Quatre expertises psychiatriques ont été menées [28]: une pendant la garde à vue en février 2023 [29], trois durant l’instruction, en mai 2023 [30], avril 2024 [31] et novembre 2024 [32]. Les conclusions divergent radicalement. Comme l’a résumé Me Sagardoytho, elles « sont radicalement contraires, nous passons par tous les spectres du discernement » [33]. La première, menée en garde à vue, écarte tout trouble ayant aboli ou altéré le discernement [34][35] et conclut à la pleine responsabilité [36]. Une autre retient une altération « légère » [37][38]. La troisième, remise en novembre 2024 [39], conclut à l’abolition [40] du discernement, en raison de troubles anxieux « sévères » et d’antécédents suicidaires [41]. Quant à l’expertise de mai 2023 [30], son contenu précis n’a pas été rendu public dans les sources consultées - un angle mort du dossier qui laisse le curseur de la responsabilité entre les mains des jurés.

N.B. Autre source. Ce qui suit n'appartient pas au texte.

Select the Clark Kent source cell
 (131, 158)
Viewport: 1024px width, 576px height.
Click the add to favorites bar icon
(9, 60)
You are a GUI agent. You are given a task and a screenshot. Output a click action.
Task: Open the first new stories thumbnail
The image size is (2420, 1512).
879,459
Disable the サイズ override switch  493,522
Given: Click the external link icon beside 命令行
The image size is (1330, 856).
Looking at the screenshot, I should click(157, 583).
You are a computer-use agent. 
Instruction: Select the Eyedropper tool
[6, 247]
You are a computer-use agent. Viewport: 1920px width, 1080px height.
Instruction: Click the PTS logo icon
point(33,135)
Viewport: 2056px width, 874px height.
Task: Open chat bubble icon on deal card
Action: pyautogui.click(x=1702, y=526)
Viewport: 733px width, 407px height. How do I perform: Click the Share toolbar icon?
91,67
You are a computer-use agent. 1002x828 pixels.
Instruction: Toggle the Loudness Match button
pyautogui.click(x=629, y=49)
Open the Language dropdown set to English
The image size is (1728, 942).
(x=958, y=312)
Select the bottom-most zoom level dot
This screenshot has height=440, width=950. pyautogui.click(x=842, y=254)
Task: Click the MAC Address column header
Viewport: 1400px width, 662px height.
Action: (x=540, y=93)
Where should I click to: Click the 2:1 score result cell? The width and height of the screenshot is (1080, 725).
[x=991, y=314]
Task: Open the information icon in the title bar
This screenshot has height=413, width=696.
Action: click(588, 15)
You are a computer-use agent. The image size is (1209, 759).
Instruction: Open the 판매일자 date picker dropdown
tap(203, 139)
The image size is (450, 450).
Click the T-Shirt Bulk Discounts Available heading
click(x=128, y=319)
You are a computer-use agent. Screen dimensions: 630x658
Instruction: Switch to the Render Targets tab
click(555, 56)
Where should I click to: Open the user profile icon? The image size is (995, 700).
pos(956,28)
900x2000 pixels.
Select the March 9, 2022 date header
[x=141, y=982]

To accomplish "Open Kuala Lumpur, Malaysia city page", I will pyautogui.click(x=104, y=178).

Le jeune homme était suivi depuis quatre ans [42] par un psychiatre. Il avait fait une tentative de suicide en octobre 2022 [43], quatre mois avant le drame. Avant d’être transféré à l’UHSA de Cadillac [44], en Gironde [45], établissement spécialisé dans les cas de grande souffrance mentale [46], il était détenu à Mont-de-Marsan [47].
Le cadre légal: trois articles pour trancher
L’accusé est jugé pour assassinat [49]. L’article 221-3 du Code pénal définit l’assassinat comme un meurtre commis avec préméditation et le punit de la réclusion criminelle à perpétuité - peine maximale qui, pour un mineur de plus de 16 ans au moment des faits, est ramenée à 30 ans de réclusion [50]. Si l’excuse de minorité est retenue au titre de l’article L. 121-5 du Code de la justice pénale des mineurs (ordonnance du 11 septembre 2019), la peine maximale est abaissée à 20 ans [51].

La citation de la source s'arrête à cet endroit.